In this powerful and deeply felt memoir of translation, storytelling, and borders, Alejandra Oliva, a Mexican-American translator and immigrant justice activist, offers a powerful chronical of her experience interpreting at the US-Mexico border.
Having worked with asylum seekers since 2016, she knows all too well the gravity of taking someone's trauma and delivering it to the warped demands of the U.S. immigration system. As Oliva's stunning prose recounts the stories of the people she's met through her work, she also traces her family's long and fluid relationship to the border—each generation born on opposite sides of the Rio Grande.
In Rivermouth, Oliva focuses on the physical spaces that make up different phases of immigration, looking at how language and opportunity move through each of them: from the river as the waterway that separates the U.S. and Mexico, to the table as the place over which Oliva prepares asylum seekers for their Credible Fear Interviews, and finally, to the wall as the behemoth imposition that runs along America’s southernmost border.

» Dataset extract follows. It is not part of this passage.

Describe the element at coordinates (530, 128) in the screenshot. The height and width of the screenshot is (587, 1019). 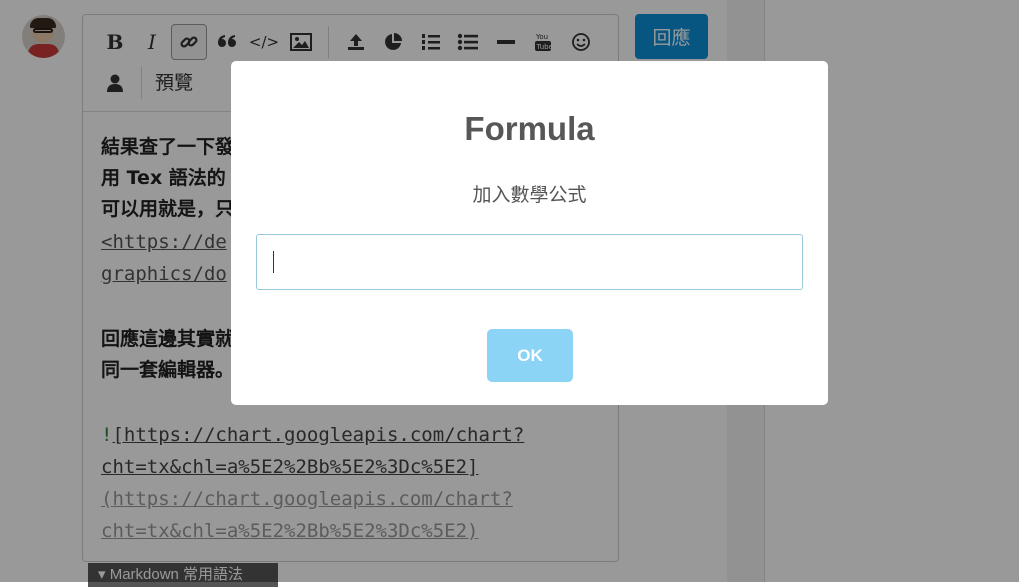
I see `dialog-title: Formula` at that location.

With lush prose and perceptive insight, Oliva encourages readers to approach the painful questions that this crisis poses with equal parts critique and compassion. By which metrics are we measuring who “deserves” American citizenship? What is the point of humanitarian systems that distribute aid conditionally? What do we owe to our most disenfranchised?

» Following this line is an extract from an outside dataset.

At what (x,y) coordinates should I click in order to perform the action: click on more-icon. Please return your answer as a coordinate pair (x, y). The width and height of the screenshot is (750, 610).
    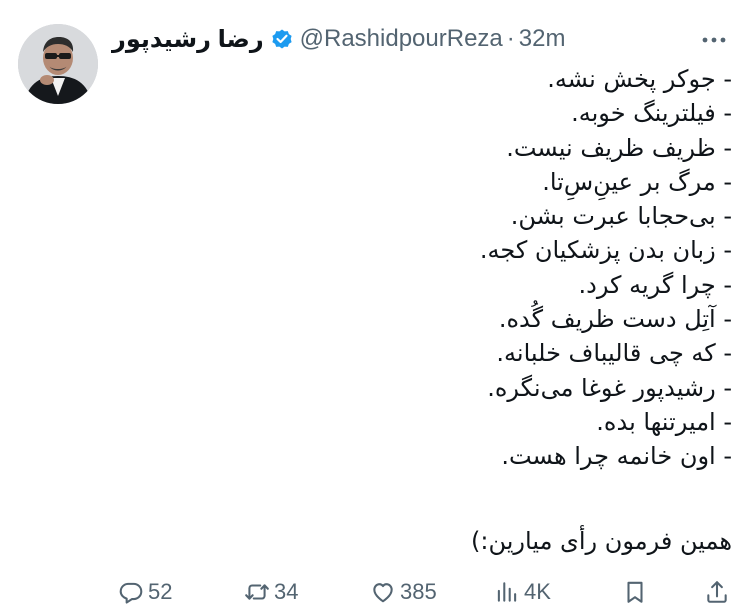
    Looking at the image, I should click on (714, 40).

As investigative and analytical as she is meditative and introspective, sharp as she is lyrical, and incisive as she is compassionate, seasoned interpreter Alejandra Oliva argues for a better world while guiding us through the suffering that makes the fight necessary and the joy that makes it worth fighting for.
PUBLISHERS WEEKLY
Oliva's excellent debut recounts her experiences volunteering as a Spanish-English translator in an immigration detention center at the U.S.-Mexico border beginning in 2016. Folding in past stints at an immigration aid center in New York City and Boston's immigration court, Oliva shares insights into the tragedies and trials of asylum seekers, revealing that what they find on arrival in the U.S. is an uncaring, complex system that denies refuge to as many migrants as possible. "Detention centers," she writes, "are black boxes, stuck in the blank spaces of our maps, and the people in them are meant to be forgotten, meant to be disappeared." Oliva also explores what it means to be a bilingual Latina working on the front lines of a humanitarian crisis, whose family, situated on both sides of the Rio Grande, has a history of easy passage between America and Mexico. "I hear my own name, both first and last, my mother's name, my father and brother's name, my sister's name," she writes of her time at the detention center, where she wrestles with the gap between her family's experience and those she's witnessing every day. With uncut rage and breathtaking prose, Oliva edifies, infuriates, and moves readers all at once. This is required reading.